[start Document section]
Anubhava Mantapa, established by Basavanna in the 12th century C.E. is located in Basavakalyan in Bidar district of Karnataka. It is the first religious parliament in the world, whose literal meaning is "experience pavilion", and was an academy of mystics, saints and philosophers of the lingayat faith in the 12th century. It was the fountainhead of all religious and philosophical thought pertaining to the lingayat. It was presided over by the mystic Allama Prabhu and numerous Sharanas from all over Karnataka and other parts of India were participants. This institution was also the fountainhead of the Vachana literature which was used as the vector to propagate Veerashaiva religious and philosophical thought. Other giants of veerashaiva theosophy like Akka Mahadevi, Channabasavanna and Basavanna himself were participants in the Anubhava Mantapa. The Anubhava Mantapa is also called the Mahaamane.

History
Anubhava Mantapa/Shivanubhav Mantapa was an academy of mystics, saints and philosophers of the ‘Lingayath's’ faith in the 12th century. It was the fountainhead of all religious and philosophical thought pertaining to the Hindu and shaivite values, ethics. It was presided over by the mystic Allama Prabhu and numerous Sharanas from all over Karnataka and other parts of India were participants. The Sharanas belonged to all strata. Everybody (there was no discrimination - Men, Women, Dalits, Shudras, Brahmins, Vaishyas - all were one, and they were all classless but ardent followers of Lord Shiva) provided equal opportunities by the social reformer Basaveshwara and made them to depend on their own work, think rational and contribute back to society through "Daasoha". This institution was also the fountainhead of the Vachana literature which was used as the vector to propagate Sharana's views and philosophical thought. Other Sharana's and Sharanes theosophy like Akka Mahadevi, Channabasavanna were participants in the Anubhava Mantapa. It was a unique socio spiritual revolution to establish an egalitarian society.

The Shivanubhav Mantap worked to build a Vibrant casteless, creedless Society with full of Human Values propagated through Vachanas and primary deity of Lord Shiva, but in non mainstream manner.
[end Document section]
▶ [Problem set]:
(1) Per the Anubhava Mantapa text, who presided over the Anubhava Mantapa?
(2) Reproduce the stretch of the Anubhava Mantapa text from "The Shivanubhav Mantap" through "non mainstream manner.", swapping "casteless" for "classless".
(3) Render this sentence from the Anubhava Mantapa text in French: "The Anubhava Mantapa is also called the Mahaamane."
[start Dataset content]
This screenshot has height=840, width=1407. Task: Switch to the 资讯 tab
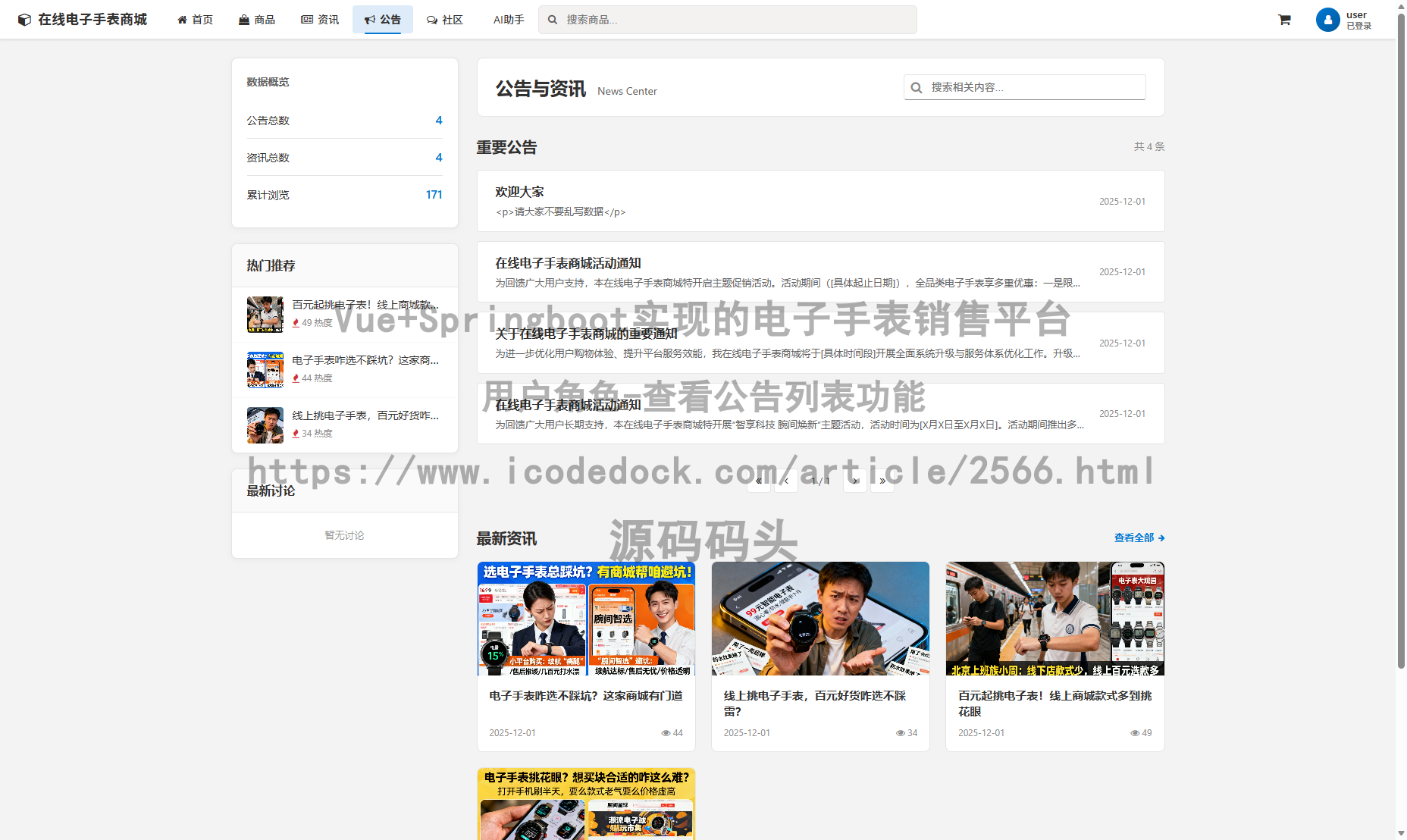319,19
[end Dataset content]
▶ [Correct answers]:
(1) The mystic Allama Prabhu.

(2)
The Shivanubhav Mantap worked to build a Vibrant classless, creedless Society with full of Human Values propagated through Vachanas and primary deity of Lord Shiva, but in non mainstream manner.

(3) L'Anubhava Mantapa est aussi appelé le Mahaamane.